Novembre 79, Robert Smith en a assez de tourner et surtout de tourner en rond. Marre d'être comparé à des groupes qu'il n'aime pas (selon ses dires de l'époque), XTC, Television et les Talking Heads en tête, frustré également de ne pas contrôler sa musique (en témoigne le mixage du premier album), son image et son groupe.
Après la tournée avec les Banshees (durant laquelle il officiera sous la double-casquette de guitariste des Cure et de Siouxsie) et la publication du single "Jumping someone else's train" un remaniement ministériel s'impose: Michael Dempsey, le bassiste et choriste s'en va rejoindre The Associates, aux aspirations plus proches des siennes, c'est-à-dire nettement plus mélodique que les démos que lui fera écouter Tonton Robert.
Le Cure Mark II sera un quatuor, outre Simon Gallup, ex-Lockjaw, et surtout très pote avec Robert et Lol, qui viendra marquer la musique de Cure de manière indélébile; à la basse, le groupe sera augmenté d'un claviériste du nom de Matthieu Hartley. Après une tournée de fin d'année des universités anglaises et la première venue en France ainsi qu'un nouveau passage chez John Peel, le groupe sera mûr pour l'épreuve du studio.
La musique justement, puisqu'il est surtout question de ça. Elle en parfaite adéquation avec sa pochette: Brumeuse, fantomatique, mystérieuse et surtout d'une beauté sans pareille.
Robert Smith voulait un disque, qui contrairement à son prédécesseur, soit basé sur une seule ambiance, avec "un son qui a un gros trou au milieu".
Le pari est fort réussi, car l'auditeur de "Three imaginary boys" aura bien du mal à retrouver l'ironie et la sensibilité pop du premier groupe à quelques rares exceptions comme "Play for Today". L'album oscille entre chansons et morceaux ambiants tels "A Reflection", "Three" ou "The final Sound".

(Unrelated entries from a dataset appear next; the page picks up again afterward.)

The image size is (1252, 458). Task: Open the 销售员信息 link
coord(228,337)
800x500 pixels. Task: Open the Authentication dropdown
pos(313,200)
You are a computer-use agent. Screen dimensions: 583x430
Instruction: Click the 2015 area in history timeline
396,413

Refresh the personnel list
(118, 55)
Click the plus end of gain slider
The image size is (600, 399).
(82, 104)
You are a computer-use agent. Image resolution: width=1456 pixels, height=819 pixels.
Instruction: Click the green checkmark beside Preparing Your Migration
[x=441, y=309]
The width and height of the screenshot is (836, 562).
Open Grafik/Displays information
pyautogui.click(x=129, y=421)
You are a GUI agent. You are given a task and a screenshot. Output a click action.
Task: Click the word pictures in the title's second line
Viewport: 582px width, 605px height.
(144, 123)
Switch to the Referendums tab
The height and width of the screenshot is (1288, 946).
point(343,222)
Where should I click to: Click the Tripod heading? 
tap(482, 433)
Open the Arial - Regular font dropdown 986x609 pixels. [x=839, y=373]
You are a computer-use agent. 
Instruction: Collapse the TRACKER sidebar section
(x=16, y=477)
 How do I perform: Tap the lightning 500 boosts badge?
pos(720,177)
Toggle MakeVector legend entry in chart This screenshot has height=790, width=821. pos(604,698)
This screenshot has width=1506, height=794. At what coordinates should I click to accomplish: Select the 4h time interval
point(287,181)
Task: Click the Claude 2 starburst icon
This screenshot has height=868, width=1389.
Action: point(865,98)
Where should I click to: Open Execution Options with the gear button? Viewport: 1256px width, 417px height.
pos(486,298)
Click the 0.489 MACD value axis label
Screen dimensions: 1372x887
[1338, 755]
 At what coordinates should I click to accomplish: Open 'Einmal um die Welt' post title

La voix se fait légèrement plaintive sur des textes introspectifs, la guitare baigne dans le chorus, la basse est plus lourde et monocorde, les claviers dessinent la voûte et la batterie martèle tel un battement de coeur. La vision sonore de Robert est magnifiée par la production de Mike Hedges.
"Play for Today", "In your House", "M" et le cultissime "A Forest" resteront des favoris pour tout fan de Cure qui se respecte et "At Night" annoncera la couleur pour la suite.
D'une manière, "Seventeen Seconds" peut représenter le véritable départ de la carrière du groupe, celui qui fera de lui un groupe qu'on qualifiera plus tard de "Cold Wave" ou "Dark", du moins un des plus chéris par ce public.
il pleut, et je remets encore une fois la galette sur la platine, comme la première fois il y a vingt-sept ans.
Mon album préféré, de mon groupe préféré.